WQUA
- Citronelle, Alabama; United States;
- Broadcast area: Mobile metropolitan area
- Frequency: 102.1 MHz
- Branding: SonLife Radio Network

Programming
- Language: English
- Format: Christian radio
- Network: SonLife Radio

Ownership
- Owner: Jimmy Swaggart Ministries; (Family Worship Center Church, Inc.);
- Sister stations: WJFM

Technical information
- Licensing authority: FCC
- Facility ID: 39293
- Class: C3
- ERP: 15,000 watts
- HAAT: 130 meters (430 ft)
- Transmitter coordinates: 31°05′04″N 88°23′51″W﻿ / ﻿31.08444°N 88.39750°W

Links
- Public license information: Public file; LMS;
- Webcast: Listen live
- Website: www.sonlifetv.com

= WQUA =

WQUA (102.1 FM) is a radio station broadcasting a Christian radio format.

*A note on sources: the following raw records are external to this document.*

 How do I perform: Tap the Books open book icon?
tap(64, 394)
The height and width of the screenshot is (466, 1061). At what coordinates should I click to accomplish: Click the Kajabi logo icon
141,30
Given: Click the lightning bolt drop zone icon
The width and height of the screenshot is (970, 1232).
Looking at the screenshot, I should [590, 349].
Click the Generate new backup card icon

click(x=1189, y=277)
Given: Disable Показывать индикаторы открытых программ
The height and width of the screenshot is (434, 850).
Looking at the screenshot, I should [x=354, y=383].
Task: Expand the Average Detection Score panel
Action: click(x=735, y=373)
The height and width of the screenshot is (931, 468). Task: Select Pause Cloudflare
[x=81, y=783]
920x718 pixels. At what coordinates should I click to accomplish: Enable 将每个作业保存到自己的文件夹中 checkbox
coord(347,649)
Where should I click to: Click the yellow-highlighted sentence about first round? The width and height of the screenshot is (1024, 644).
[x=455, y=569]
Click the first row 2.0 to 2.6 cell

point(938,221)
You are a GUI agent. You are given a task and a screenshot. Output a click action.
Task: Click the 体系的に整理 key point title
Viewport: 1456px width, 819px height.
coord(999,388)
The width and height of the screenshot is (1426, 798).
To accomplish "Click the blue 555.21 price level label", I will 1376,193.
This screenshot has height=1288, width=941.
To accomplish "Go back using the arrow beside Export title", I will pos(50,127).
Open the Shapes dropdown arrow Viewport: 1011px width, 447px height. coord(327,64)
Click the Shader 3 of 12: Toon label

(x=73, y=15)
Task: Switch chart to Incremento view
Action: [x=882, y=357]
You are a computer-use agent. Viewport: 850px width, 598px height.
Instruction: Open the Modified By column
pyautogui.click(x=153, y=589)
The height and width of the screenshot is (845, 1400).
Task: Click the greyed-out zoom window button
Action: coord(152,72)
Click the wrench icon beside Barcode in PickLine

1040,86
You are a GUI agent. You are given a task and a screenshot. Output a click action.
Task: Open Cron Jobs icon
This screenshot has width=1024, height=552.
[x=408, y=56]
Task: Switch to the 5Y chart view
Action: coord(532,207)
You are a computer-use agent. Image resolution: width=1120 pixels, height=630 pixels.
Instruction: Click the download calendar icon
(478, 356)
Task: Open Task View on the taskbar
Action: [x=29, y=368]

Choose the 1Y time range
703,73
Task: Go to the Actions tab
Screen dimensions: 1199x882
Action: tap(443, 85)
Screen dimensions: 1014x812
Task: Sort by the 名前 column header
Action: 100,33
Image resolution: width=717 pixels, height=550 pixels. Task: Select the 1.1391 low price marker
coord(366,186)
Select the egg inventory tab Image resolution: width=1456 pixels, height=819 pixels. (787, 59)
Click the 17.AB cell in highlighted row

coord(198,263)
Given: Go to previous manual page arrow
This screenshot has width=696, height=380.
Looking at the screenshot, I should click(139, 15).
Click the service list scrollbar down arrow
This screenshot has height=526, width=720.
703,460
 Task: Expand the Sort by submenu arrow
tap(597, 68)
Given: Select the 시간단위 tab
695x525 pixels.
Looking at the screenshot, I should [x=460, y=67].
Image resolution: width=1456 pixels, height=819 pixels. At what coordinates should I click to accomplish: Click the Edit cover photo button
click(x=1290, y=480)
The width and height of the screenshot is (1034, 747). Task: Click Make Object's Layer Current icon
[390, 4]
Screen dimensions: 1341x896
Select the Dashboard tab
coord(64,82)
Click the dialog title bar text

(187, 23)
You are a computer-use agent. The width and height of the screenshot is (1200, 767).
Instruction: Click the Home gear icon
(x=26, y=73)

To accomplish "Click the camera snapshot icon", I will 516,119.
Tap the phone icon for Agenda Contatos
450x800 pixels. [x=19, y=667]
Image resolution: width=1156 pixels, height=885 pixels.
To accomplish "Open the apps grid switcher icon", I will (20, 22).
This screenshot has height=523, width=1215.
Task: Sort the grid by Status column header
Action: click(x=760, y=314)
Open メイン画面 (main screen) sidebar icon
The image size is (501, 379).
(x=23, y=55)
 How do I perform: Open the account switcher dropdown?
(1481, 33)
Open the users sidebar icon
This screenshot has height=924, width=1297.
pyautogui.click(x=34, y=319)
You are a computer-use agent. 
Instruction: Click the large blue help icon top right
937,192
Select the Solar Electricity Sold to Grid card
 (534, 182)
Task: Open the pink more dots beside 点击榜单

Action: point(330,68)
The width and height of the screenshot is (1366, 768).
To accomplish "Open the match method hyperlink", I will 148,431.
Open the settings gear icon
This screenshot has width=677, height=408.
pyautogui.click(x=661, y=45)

Licensed to Citronelle, Alabama, the station broadcasts to the Mobile metropolitan area. The station is owned by Family Worship Center Church, Inc., part of evangelist Jimmy Swaggart's ministries.

==History==
In April 2002, WQUA was sold to The Walt Disney Company, and the station switched to the Radio Disney children's network, with a contemporary hit radio format in August of that year.

In mid-October 2005, the station dropped the Radio Disney affiliation and switched to the current format. That's how the radio station was renamed "SonLife Radio Network".